Il reste un dernier niveau autour de coopérations exceptionnelles avec des pays plus ou moins hostiles aux intérêts américains et classés de « l’amical » au « neutre ». A l’heure de la guerre froide digitale, toute cette architecture est tournée contre les pays cibles : Chine, Russie, Iran, Venezuela, Syrie, Corée du nord. Les généralités posées, l’auteure détaille les ententes ambigües avec Israël et la France. A ce propos, l’étude aurait gagné à ajouter aux sources ouvertes un entretien avec le vice-amiral Arnaud Coustillière qui, à l’EMA, est l’OGCyber. Elle passe en revue un certain nombre de tensions comme celles liées à l’affaire Snowden et met l’accent sur les défis liés au cyberespace du point de vue de la gouvernance d’Internet qui pose la question de la souveraineté numérique. Le cœur du chapitre montre comment la NSA adapte son organisation en créant un US Cyber Command dans le seul but de gagner les guerres numériques futures afin de contrôler le cyberespace par la domination technologique et la maîtrise de l’information. Car depuis la création de la NSA, en 1952, son objectif n’a pas varié : espionner sans retenue afin de dominer, de répandre les valeurs américaines dans le monde tout en protégeant les intérêts américains.

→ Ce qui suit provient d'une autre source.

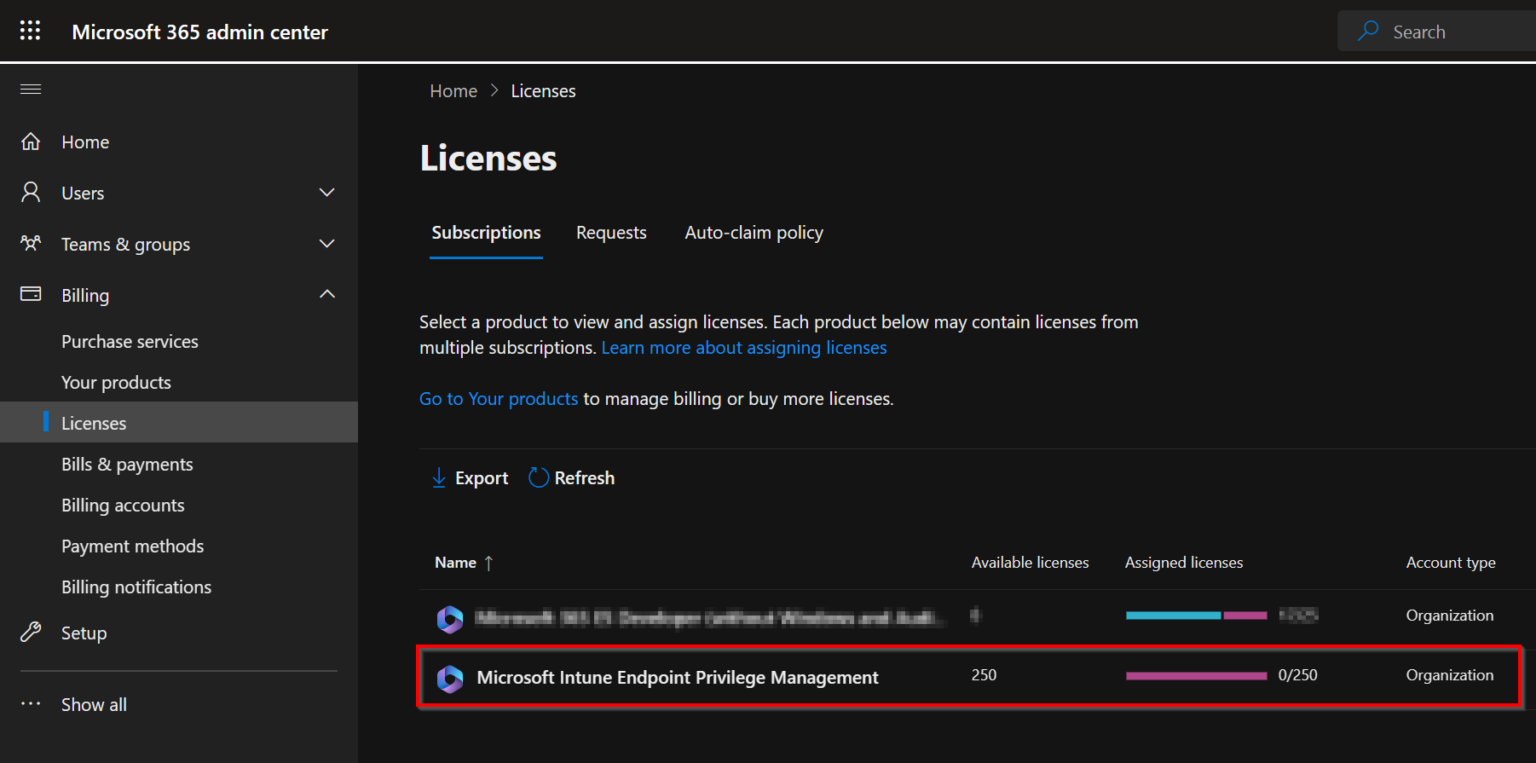Screen dimensions: 1536x763
Task: Collapse the Billing section
Action: pyautogui.click(x=326, y=294)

  1. Echelon et le renseignement électronique américain, Editions Ouest-France, collection espionnage, 2012, 175 p.
  2. Il s’agit d’un système intégré de surveillance et d’espionnage planétaire des télécommunications, placé sous l’égide de la NSA, en collaboration avec les agences de renseignement électromagnétique des alliés du premier cercle UKUSA.
  3. Canada, Australie et Nouvelle-Zélande.
  • Claude Delesse, NSA, Tallandier, 2016.